Dommages collatéraux, l’héritage de John Fante

Fante, père et fils. L’un a mordu la poussière, l’autre la remue pour en extraire les pépites, à la manière d’un chercheur d’or. Dommages collatéraux de Dan Fante retrace la biographie du clan familial, de leur arrivée aux États-Unis au décès de son père, John Fante. LE John Fante, l’écrivain qui a laissé derrière lui les classiques Bandini, Demande à la poussière, ou encore Mon chien stupide. Le scénariste prolifique qu’Hollywood a encensé, pour sa facilité à pondre des histoires sur sa vieille machine à écrire, avant de lui claquer la porte au nez. Ce qui l’aura perdu, en partie. John, le cogneur invétéré, taciturne et (presque) incorruptible.

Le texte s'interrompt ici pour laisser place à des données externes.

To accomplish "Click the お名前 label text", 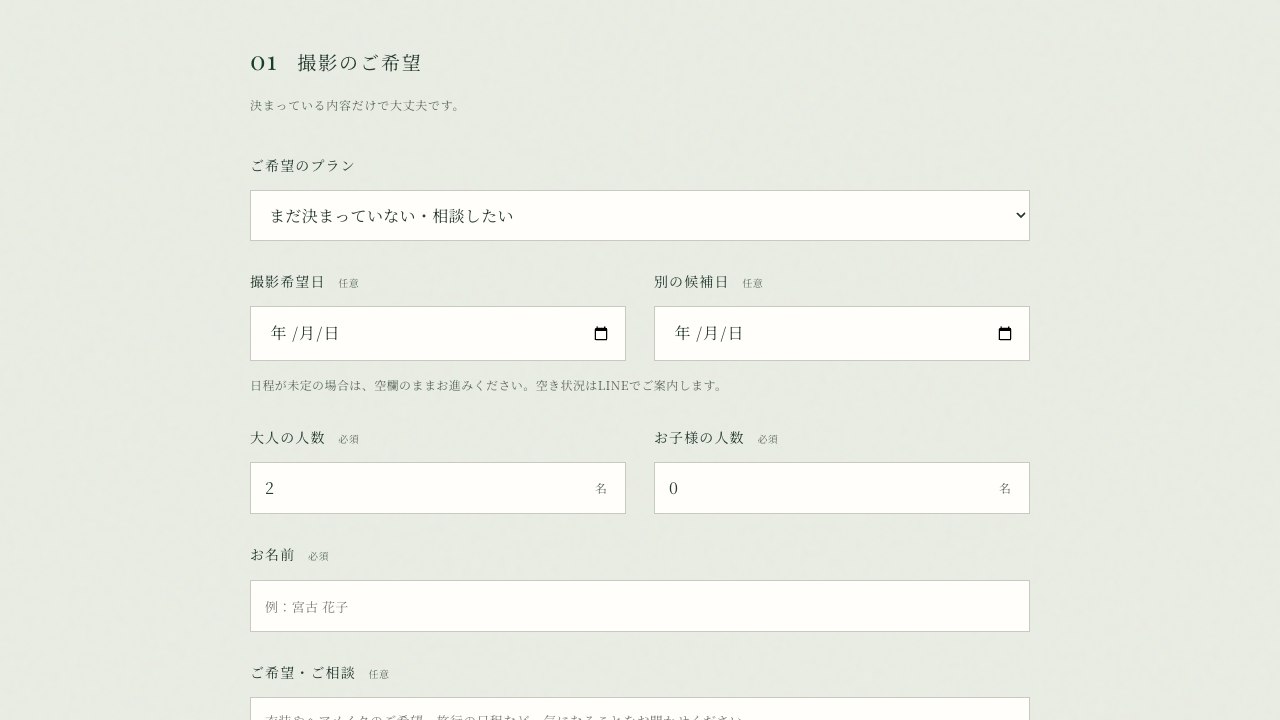I will click(272, 555).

Comment se faire un nom quand celui que vous portez renvoie dans les mémoires à votre padre? Dan Fante longtemps été l’ombre, le fils de, le chauffeur de taxi qui rêvait lui aussi de noircir les pages blanches de sa verve littéraire. « Prends ton temps, capisce? » lui répétait John Fante. Alors il l’a pris, et laissé, des années durant, cette ambition entre parenthèses pour s’adonner à une autre passion commune: l’alcool. John boit pour oublier qu’il a vendu son âme aux studios de cinéma, Dan s’envoie des goulées pour supporter sa vie, et le reste. Pour combattre la déprime qui le tenaille, avec cette crainte sous-jacente de perdre la partie face à la bouteille. Car Dan Fante connaît les ravages de l’art de racler le fond des verres. Le diabète finit par emporter son géniteur, qui décède à 74 ans, aveugle et affaibli.

Dommages collatéraux ne rend pas simplement hommage au talent de John Fante. Il restitue la vérité. Il est une lettre ouverte d’un fils à son père qu’il a autant aimé que détesté. Dan Fante écrit sur leur parcours parallèle et croisé, mais aussi sur l’amour, la vie, les vices, et la mort. Cette mort souvent désirée en secret, et qui a finalement choisi l’autre Fante.

Dommages collatéraux, l’héritage de John Fante, paru aux éditions 13e note, 2012.